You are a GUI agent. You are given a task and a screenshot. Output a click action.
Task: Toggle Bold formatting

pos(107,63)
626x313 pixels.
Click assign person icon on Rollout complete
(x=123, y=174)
...
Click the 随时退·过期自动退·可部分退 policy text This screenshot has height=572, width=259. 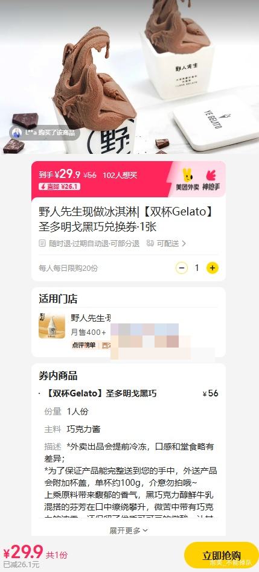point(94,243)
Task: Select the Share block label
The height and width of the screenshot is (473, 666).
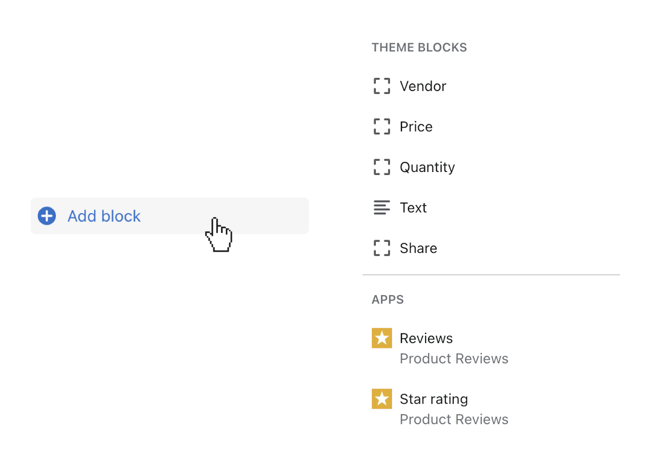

▸ **TASK INSTRUCTIONS**
Arrange the lines from the line containing "You are a GUI" to the line containing "(x=123, y=174)" as a JSON list of strings, one string per line, omitting blank lines.

▸ **THE SOLUTION**
[
  "You are a GUI agent. You are given a task and a screenshot. Output a click action.",
  "Task: Toggle Bold formatting",
  "pos(107,63)",
  "626x313 pixels.",
  "Click assign person icon on Rollout complete",
  "(x=123, y=174)"
]